Selected excerpt
According to the World Bank’s June 2017 Global Economic Prospects, Sri Lanka’s growth is forecast to accelerate to a 4.7 percent rate in 2017 and 5 percent in 2018, as international financial institution programs support economic reforms and boost private sector competitiveness.
The report indicates that South Asia as a region will pick up to 6.8 percent in 2017 and accelerate to 7.1 percent in 2018, reflecting a solid expansion of domestic demand and exports.
“Excluding India, regional growth is anticipated to hold steady at 5.7 percent, rising to 5.8 percent, with growth accelerating in Bhutan, Pakistan, and Sri Lanka but easing in Bangladesh and Nepal. India is expected to accelerate to 7.2 percent in fiscal 2017 (April 1, 2017 – March 31, 2018) and 7.5 percent in next fiscal year. Pakistan is expected to pick up to a 5.2 percent rate in fiscal 2017 (July 1, 2016 – June 30, 2017) and to 5.5 percent in the next fiscal year, reflecting an upturn in private investment, increased energy supply, and improved security,” the report said.
Furthermore, the World Bank forecasts that global economic growth will strengthen to 2.7 percent in 2017 as a pickup in manufacturing and trade, rising market confidence, and stabilizing commodity prices allow growth to resume in commodity-exporting emerging market and developing economies. Growth among the world’s seven largest emerging market economies is forecast to increase and exceed its long-term average by 2018. Recovering activity in these economies should have significant positive effects for growth in other emerging and developing economies and globally.
“For too long, we’ve seen low growth hold back progress in the fight against poverty, so it is encouraging to see signs that the global economy is gaining firmer footing,” World Bank Group President Jim Yong Kim said. “With a fragile but real recovery now underway, countries should seize this moment to undertake institutional and market reforms that can attract private investment to help sustain growth in the long-term. Countries must also continue to invest in people and build resilience against overlapping challenges, including climate change, conflict, forced displacement, famine, and disease.”
The report highlights concern about mounting debt and deficits among emerging market and developing economies, raising the prospect that an abrupt rise in interest rates or tougher borrowing conditions might be damaging. At the end of 2016, government debt exceeded its 2007 level by more than 10 percentage points of GDP in more than half of emerging market and developing economies and fiscal balances worsened from their 2007 levels by more than 5 percentage points of GDP in one-third of these countries.

Data provided
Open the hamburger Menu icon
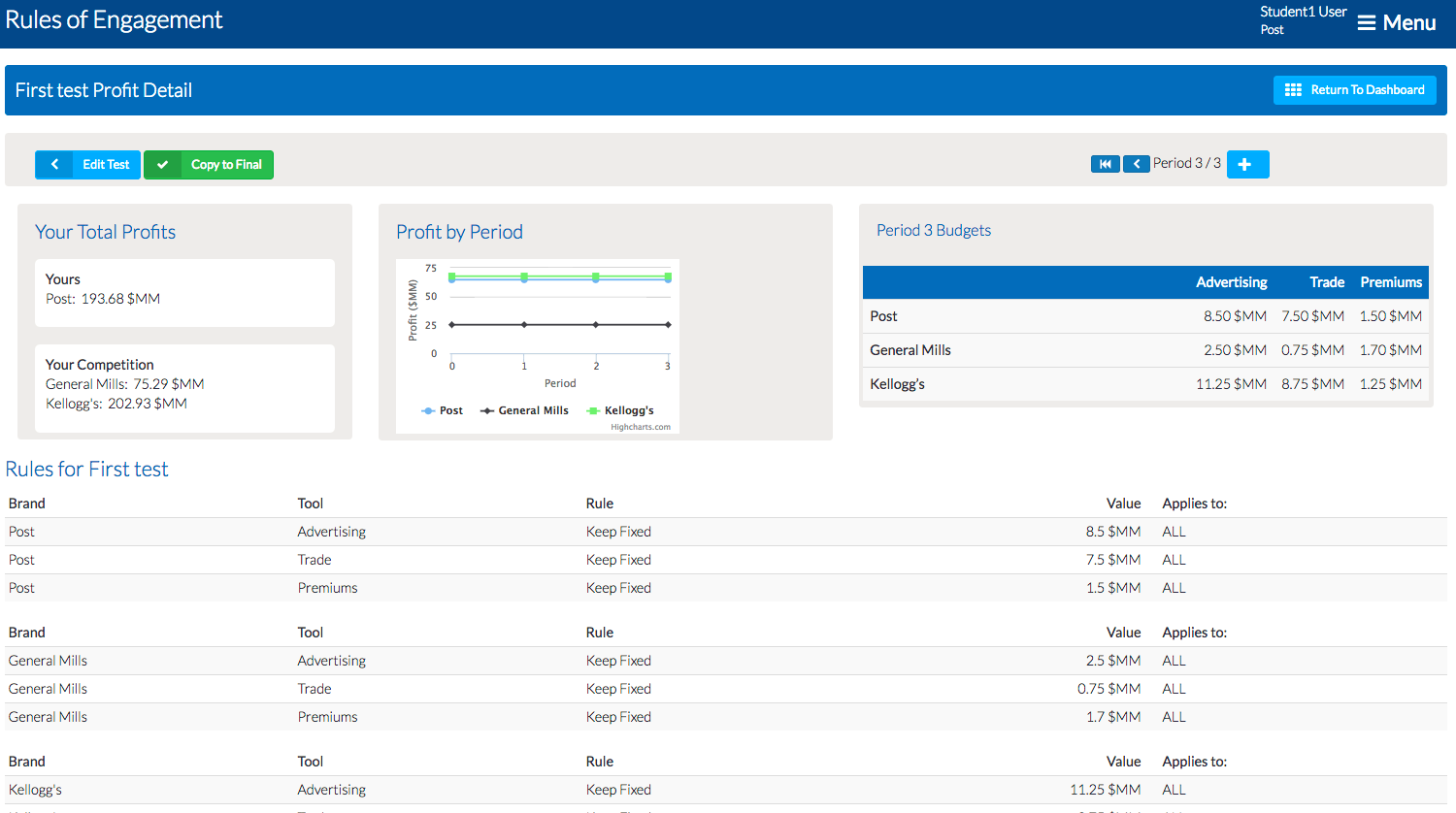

Exercise directions
Please rewrite the paragraph of the growth forecast article that begins "Furthermore, the World Bank forecasts" as a short bulleted list, keeping its main facts. The lines above have no connection to the growth forecast article.

Final answer
- The World Bank expects global growth to strengthen to 2.7 percent in 2017.
- This is because a pickup in manufacturing and trade, rising market confidence and stabilizing commodity prices let growth resume in commodity-exporting emerging market and developing economies.
- Growth in the world's seven largest emerging market economies should increase and exceed its long-term average by 2018.
- Their recovery should significantly lift growth in other emerging and developing economies and globally.